Por Romances e Leituras · · 2 min de leitura
Literatura transforma leitura em autoconhecimento
(Foto: Acervo pessoal) Catharina e sua companhia preferida: um livro

Ao abrir um livro, um encontro particular se inicia. Letra por letra, palavra por palavra, algo começa a se mover por dentro e por fora. A literatura amplia o mundo ao redor e aprofunda o que existe dentro de cada um.
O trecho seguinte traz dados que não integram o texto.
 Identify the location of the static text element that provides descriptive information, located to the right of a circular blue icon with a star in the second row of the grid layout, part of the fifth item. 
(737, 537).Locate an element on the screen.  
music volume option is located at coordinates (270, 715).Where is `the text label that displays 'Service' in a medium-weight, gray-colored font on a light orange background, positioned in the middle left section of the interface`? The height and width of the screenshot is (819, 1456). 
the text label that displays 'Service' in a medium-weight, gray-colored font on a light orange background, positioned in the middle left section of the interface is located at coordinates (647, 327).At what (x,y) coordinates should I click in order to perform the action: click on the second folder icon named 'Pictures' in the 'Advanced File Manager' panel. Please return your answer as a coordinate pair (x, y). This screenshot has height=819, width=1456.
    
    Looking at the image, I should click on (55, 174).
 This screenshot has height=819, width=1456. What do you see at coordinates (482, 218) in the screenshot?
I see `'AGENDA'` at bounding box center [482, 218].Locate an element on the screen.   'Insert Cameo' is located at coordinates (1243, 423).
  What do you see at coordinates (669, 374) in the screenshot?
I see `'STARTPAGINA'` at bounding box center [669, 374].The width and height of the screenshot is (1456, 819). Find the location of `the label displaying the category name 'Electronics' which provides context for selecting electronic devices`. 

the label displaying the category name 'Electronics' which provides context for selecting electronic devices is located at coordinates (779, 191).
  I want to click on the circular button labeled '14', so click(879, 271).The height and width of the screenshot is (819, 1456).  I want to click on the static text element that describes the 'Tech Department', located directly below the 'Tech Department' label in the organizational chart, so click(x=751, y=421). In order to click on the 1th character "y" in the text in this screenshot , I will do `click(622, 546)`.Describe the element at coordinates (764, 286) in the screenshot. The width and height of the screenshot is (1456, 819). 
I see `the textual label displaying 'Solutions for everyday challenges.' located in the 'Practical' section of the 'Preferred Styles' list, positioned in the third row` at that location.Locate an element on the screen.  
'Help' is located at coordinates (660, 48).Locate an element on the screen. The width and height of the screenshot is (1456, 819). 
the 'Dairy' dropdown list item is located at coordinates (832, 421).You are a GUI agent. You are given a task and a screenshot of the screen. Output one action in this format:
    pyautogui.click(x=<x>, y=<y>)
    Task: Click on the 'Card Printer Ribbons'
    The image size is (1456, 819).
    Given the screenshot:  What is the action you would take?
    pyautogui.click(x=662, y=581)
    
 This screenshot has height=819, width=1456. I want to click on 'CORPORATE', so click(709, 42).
Catharina Mattavelli, leitora e psicóloga, explica que se reconhecer em um personagem muda a forma como o cérebro processa a história. "A gente esquece por um tempo que tudo aquilo é uma mentira, porque no fim a ficção é uma grande mentira, mas a gente leva aquilo como uma história tão real quanto a nossa", afirma.

Para ela, essa imersão estimula o encontro de sentimentos ou descobertas inéditas sobre nós mesmos. "As pessoas falam muito do quanto a literatura provoca empatia, mas gosto mais ainda do quanto estimula esse encontro consigo também", diz.

Nem toda leitura abraça. Algumas provocam. Outras repulsam. Para Catharina, esses afetos incômodos dizem muito sobre quem somos. "É muito fácil se atrair por uma literatura floreada e utópica. Mas é poderoso a literatura que não é feita para agradar, escrita por alguém sem medo de gerar incômodo ou rejeição", afirma.

"O lado sujo, grotesco, violento, visceral, melancólico e raivoso é muito do que somos e encontramos diariamente. A literatura não precisa ter esse papel, mas é muito poderoso quando consegue extrair esses elementos supostamente escondidos que a gente finge não enxergar."

Catharina acredita que certas obras nos encontram quando estamos prontos para elas. "Tento ao máximo reler livros, principalmente aqueles que penso ter lido cedo demais. 'Dom Casmurro', 'A redoma de vidro', 'O estrangeiro' e 'A metamorfose' foram alguns que decidi reler e parecia a primeira vez", destaca.

Valdi Ercolani, escritor de 87 anos que publicou seu primeiro livro aos 60, concorda. "Certos livros nos encontram não por imposição externa ou acaso, mas no momento certo da maturidade interna do indivíduo", afirma.

Catharina distingue dois tipos de leitura: a que distrai e a que mobiliza. "A leitura que apenas distrai funciona como fluxo contínuo, mas não permanece. Já a leitura que mobiliza faz a gente parar em uma frase. Ela não se deixa consumir rapidamente e continua reverberando depois que fechamos o livro", explica.

Ercolani reflete sobre a relação entre ler e escrever. "Na leitura, eu me encontro por espelhamento. Na escrita, dou forma àquilo que vivi e aprendi", diz. Para ele, a leitura reflete curiosidades, enquanto a escrita revela quem se é.

Sobre o consumo acelerado, Catharina admite que o tema causa tristeza. "Ouço elogios sobre 'ler rápido' ou 'conseguir ler tantos livros em pouco tempo', quando o efeito é esse reflexo do consumo rápido nas redes sociais", afirma.

"Ler é e precisa ser um gesto lento de reconhecimento de si. Há uma perda da construção de uma interioridade. Em um regime de estímulos rápidos, essa interioridade tende a diminuir porque não encontra tempo adequado para se elaborar."